• [ABOUT THIS EXERCISE]
Find the line containing "Consent Preferences (315, 2554)" in the entries below. Restate it and each line after it, word for word, up to and including the line containing "[Blokmagneten Nikkel - Radiatorfolie".

• [LISTED ENTRIES]

+++++

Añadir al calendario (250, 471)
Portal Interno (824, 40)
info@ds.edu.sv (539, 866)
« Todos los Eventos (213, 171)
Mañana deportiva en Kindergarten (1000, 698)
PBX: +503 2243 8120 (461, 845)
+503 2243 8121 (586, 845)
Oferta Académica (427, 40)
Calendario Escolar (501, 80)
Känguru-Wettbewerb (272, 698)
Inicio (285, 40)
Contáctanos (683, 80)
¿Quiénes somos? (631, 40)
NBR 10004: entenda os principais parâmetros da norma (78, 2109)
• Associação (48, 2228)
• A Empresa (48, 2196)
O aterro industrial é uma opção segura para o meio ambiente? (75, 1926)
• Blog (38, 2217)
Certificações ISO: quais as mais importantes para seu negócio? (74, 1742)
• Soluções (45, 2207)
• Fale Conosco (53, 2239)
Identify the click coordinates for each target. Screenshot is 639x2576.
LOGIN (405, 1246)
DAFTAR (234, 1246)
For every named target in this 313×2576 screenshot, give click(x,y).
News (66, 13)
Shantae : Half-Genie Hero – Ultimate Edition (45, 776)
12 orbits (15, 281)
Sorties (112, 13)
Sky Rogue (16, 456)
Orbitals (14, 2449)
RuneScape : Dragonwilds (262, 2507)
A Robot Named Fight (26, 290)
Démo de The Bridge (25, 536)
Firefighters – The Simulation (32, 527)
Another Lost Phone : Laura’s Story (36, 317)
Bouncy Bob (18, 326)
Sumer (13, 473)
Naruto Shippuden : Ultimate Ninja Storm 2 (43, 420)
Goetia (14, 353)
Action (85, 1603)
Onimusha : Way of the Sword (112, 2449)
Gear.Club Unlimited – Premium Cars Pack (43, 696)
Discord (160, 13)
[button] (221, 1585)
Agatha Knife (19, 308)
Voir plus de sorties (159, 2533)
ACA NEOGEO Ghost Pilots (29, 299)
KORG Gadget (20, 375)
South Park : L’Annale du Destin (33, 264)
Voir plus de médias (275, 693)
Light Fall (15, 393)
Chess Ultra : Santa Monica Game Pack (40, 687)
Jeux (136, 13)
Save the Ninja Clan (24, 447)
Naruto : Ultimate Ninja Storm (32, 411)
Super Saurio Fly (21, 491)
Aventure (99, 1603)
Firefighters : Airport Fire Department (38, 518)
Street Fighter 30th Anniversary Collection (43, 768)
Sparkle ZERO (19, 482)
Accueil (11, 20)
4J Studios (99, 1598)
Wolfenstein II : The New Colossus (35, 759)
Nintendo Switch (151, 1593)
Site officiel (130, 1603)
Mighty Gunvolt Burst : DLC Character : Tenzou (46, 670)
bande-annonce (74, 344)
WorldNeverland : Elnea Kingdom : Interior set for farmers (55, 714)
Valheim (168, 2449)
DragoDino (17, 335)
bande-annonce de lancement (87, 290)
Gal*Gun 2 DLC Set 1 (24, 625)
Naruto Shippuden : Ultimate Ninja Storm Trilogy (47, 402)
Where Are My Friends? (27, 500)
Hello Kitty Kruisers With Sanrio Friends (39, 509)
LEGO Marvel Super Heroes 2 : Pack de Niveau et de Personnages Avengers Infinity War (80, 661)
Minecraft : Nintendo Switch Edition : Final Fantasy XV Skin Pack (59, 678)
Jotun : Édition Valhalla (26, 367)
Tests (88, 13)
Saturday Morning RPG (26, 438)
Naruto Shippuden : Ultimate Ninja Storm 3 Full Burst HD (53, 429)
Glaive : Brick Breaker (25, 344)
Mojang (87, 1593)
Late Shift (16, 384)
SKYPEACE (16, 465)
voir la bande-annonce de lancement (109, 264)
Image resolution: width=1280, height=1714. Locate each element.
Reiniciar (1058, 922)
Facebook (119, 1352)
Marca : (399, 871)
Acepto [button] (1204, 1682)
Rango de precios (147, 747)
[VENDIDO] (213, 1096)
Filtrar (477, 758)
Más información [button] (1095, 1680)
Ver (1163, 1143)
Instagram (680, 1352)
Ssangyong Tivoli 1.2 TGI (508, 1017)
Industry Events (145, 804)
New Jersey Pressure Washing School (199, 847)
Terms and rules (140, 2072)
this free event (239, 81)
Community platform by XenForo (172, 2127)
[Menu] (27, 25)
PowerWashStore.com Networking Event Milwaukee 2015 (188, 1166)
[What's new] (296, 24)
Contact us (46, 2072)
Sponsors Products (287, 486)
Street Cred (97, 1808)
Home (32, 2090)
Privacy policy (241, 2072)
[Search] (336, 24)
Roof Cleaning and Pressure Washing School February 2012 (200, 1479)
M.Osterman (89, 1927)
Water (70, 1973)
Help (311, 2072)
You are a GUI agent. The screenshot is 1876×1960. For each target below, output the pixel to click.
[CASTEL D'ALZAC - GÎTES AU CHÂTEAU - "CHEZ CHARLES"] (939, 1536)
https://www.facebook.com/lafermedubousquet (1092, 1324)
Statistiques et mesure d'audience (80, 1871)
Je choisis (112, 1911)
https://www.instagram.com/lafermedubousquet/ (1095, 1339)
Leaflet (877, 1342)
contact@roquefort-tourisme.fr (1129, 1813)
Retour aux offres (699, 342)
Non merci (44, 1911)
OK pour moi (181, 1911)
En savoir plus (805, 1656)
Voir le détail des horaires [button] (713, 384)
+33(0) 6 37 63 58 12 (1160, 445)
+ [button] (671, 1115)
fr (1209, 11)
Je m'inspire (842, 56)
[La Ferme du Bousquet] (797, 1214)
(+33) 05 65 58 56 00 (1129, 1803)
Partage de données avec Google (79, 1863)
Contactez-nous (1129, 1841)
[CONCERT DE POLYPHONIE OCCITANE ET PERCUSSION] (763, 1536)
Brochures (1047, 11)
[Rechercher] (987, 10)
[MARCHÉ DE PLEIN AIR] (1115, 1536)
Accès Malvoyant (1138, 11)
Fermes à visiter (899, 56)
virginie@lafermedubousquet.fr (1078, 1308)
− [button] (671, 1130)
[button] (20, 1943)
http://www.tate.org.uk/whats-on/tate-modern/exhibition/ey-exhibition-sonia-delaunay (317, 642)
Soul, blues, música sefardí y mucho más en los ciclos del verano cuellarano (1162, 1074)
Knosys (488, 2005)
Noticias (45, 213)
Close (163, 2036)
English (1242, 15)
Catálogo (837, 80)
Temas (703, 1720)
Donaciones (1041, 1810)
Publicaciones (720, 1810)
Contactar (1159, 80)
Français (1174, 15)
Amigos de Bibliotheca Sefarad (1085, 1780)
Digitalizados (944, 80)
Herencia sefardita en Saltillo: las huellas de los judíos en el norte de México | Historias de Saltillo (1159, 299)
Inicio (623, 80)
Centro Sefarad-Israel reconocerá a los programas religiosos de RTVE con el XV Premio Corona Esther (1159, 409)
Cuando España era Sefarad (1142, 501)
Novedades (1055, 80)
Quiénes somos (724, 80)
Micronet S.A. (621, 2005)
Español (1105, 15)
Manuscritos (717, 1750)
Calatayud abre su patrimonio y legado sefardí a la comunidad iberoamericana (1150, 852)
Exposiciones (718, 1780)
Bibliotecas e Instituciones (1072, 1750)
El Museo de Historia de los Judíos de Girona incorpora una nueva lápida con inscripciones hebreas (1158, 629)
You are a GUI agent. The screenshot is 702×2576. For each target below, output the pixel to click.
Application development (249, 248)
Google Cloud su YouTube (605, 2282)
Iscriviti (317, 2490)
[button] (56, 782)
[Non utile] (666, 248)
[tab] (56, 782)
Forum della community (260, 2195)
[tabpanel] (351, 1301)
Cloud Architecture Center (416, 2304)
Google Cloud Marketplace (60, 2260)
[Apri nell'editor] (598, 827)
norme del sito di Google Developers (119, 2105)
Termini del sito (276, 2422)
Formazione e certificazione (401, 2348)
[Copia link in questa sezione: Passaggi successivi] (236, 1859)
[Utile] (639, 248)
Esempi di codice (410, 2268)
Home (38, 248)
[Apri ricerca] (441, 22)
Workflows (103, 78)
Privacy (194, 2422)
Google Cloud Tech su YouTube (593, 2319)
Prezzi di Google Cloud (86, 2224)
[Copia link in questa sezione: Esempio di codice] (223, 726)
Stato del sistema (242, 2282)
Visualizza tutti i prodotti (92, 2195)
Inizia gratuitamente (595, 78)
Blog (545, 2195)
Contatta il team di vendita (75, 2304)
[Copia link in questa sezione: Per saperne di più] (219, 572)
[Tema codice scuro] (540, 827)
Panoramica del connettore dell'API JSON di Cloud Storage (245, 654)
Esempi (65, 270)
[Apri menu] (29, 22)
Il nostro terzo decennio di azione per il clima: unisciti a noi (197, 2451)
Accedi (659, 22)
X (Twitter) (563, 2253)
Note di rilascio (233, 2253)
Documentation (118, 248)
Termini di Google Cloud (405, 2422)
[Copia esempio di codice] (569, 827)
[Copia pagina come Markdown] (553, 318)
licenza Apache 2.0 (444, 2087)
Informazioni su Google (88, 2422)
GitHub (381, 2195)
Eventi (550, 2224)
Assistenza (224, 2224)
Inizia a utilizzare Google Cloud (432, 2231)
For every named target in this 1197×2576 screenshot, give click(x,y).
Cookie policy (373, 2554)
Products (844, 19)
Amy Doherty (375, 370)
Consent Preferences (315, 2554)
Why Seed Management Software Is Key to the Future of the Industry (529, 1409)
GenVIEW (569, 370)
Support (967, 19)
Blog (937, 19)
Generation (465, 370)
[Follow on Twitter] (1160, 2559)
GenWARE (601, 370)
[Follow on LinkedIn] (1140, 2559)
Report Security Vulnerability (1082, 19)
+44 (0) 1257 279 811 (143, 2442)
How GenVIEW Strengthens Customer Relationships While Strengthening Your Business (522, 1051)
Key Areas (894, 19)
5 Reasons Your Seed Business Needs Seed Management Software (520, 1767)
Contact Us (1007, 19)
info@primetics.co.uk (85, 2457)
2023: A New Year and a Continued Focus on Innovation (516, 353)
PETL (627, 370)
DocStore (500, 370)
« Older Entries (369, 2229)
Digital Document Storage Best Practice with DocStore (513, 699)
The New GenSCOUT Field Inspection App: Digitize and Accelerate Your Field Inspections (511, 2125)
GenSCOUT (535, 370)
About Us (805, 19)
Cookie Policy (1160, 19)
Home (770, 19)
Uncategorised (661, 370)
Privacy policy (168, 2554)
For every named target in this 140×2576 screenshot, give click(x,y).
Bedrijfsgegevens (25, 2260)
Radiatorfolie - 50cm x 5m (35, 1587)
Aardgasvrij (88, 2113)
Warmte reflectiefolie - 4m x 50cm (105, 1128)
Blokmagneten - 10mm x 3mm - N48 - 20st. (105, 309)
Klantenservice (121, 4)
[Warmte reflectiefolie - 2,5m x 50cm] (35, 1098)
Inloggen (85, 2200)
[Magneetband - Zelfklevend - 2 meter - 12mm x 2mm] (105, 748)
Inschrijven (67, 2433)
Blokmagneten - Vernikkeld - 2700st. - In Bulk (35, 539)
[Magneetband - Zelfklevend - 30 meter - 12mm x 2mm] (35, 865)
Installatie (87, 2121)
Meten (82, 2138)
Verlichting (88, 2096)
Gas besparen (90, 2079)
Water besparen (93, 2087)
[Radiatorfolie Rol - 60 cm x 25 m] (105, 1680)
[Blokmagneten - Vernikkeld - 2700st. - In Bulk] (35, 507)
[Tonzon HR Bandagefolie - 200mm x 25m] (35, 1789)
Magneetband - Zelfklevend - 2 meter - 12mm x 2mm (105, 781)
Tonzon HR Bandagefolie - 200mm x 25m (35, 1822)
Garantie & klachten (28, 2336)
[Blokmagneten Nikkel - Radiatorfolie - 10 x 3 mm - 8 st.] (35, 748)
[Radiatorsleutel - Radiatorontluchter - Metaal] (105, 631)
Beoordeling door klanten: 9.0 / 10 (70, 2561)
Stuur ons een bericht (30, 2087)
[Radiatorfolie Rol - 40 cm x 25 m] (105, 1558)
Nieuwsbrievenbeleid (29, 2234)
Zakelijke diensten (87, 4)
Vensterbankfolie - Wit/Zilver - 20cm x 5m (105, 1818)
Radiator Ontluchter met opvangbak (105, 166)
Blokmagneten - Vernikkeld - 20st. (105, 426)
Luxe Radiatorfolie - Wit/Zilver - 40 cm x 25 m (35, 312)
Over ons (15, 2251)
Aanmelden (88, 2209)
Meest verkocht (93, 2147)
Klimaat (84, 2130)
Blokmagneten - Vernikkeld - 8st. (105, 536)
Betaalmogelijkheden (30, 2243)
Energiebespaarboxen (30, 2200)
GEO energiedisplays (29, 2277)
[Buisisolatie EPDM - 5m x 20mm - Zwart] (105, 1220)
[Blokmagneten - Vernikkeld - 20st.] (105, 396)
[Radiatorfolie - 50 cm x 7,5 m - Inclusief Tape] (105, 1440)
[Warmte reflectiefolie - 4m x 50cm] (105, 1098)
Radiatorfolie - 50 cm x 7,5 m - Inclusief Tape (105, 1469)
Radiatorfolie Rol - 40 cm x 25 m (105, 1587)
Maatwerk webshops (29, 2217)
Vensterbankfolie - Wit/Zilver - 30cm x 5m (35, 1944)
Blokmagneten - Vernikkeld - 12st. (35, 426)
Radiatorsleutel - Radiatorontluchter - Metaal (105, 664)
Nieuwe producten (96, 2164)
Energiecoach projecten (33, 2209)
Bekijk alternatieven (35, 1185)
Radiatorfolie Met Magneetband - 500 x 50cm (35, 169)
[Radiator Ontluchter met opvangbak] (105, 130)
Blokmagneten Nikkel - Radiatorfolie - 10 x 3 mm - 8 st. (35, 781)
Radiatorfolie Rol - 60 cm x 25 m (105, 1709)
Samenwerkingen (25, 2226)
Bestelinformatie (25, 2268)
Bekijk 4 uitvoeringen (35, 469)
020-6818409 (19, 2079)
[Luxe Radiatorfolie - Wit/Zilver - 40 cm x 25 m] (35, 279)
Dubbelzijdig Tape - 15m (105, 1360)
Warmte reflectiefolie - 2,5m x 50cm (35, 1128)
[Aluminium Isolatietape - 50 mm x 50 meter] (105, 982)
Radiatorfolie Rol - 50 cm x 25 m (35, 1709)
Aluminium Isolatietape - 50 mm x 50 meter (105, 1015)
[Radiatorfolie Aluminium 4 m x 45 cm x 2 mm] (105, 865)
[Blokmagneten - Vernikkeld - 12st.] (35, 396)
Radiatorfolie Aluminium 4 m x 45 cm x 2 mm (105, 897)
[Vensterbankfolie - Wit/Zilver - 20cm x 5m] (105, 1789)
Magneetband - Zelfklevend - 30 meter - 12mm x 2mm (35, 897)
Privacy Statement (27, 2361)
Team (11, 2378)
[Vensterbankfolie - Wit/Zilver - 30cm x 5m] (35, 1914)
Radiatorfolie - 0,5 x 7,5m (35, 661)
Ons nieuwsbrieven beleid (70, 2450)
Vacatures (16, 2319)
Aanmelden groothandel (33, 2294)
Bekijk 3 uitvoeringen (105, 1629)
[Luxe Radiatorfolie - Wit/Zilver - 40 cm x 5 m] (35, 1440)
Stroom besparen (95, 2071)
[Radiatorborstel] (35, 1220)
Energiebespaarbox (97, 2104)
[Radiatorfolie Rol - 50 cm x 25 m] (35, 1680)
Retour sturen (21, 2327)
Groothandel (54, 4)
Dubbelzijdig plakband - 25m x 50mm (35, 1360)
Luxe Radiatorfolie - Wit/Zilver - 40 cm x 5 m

+++++

• [EXERCISE SOLUTION]
Consent Preferences (315, 2554)
Why Seed Management Software Is Key to the Future of the Industry (529, 1409)
GenVIEW (569, 370)
Support (967, 19)
Blog (937, 19)
Generation (465, 370)
[Follow on Twitter] (1160, 2559)
GenWARE (601, 370)
[Follow on LinkedIn] (1140, 2559)
Report Security Vulnerability (1082, 19)
+44 (0) 1257 279 811 (143, 2442)
How GenVIEW Strengthens Customer Relationships While Strengthening Your Business (522, 1051)
Key Areas (894, 19)
5 Reasons Your Seed Business Needs Seed Management Software (520, 1767)
Contact Us (1007, 19)
info@primetics.co.uk (85, 2457)
2023: A New Year and a Continued Focus on Innovation (516, 353)
PETL (627, 370)
DocStore (500, 370)
« Older Entries (369, 2229)
Digital Document Storage Best Practice with DocStore (513, 699)
The New GenSCOUT Field Inspection App: Digitize and Accelerate Your Field Inspections (511, 2125)
GenSCOUT (535, 370)
About Us (805, 19)
Cookie Policy (1160, 19)
Home (770, 19)
Uncategorised (661, 370)
Privacy policy (168, 2554)
For every named target in this 140×2576 screenshot, give click(x,y).
Bedrijfsgegevens (25, 2260)
Radiatorfolie - 50cm x 5m (35, 1587)
Aardgasvrij (88, 2113)
Warmte reflectiefolie - 4m x 50cm (105, 1128)
Blokmagneten - 10mm x 3mm - N48 - 20st. (105, 309)
Klantenservice (121, 4)
[Warmte reflectiefolie - 2,5m x 50cm] (35, 1098)
Inloggen (85, 2200)
[Magneetband - Zelfklevend - 2 meter - 12mm x 2mm] (105, 748)
Inschrijven (67, 2433)
Blokmagneten - Vernikkeld - 2700st. - In Bulk (35, 539)
[Magneetband - Zelfklevend - 30 meter - 12mm x 2mm] (35, 865)
Installatie (87, 2121)
Meten (82, 2138)
Verlichting (88, 2096)
Gas besparen (90, 2079)
Water besparen (93, 2087)
[Radiatorfolie Rol - 60 cm x 25 m] (105, 1680)
[Blokmagneten - Vernikkeld - 2700st. - In Bulk] (35, 507)
[Tonzon HR Bandagefolie - 200mm x 25m] (35, 1789)
Magneetband - Zelfklevend - 2 meter - 12mm x 2mm (105, 781)
Tonzon HR Bandagefolie - 200mm x 25m (35, 1822)
Garantie & klachten (28, 2336)
[Blokmagneten Nikkel - Radiatorfolie - 10 x 3 mm - 8 st.] (35, 748)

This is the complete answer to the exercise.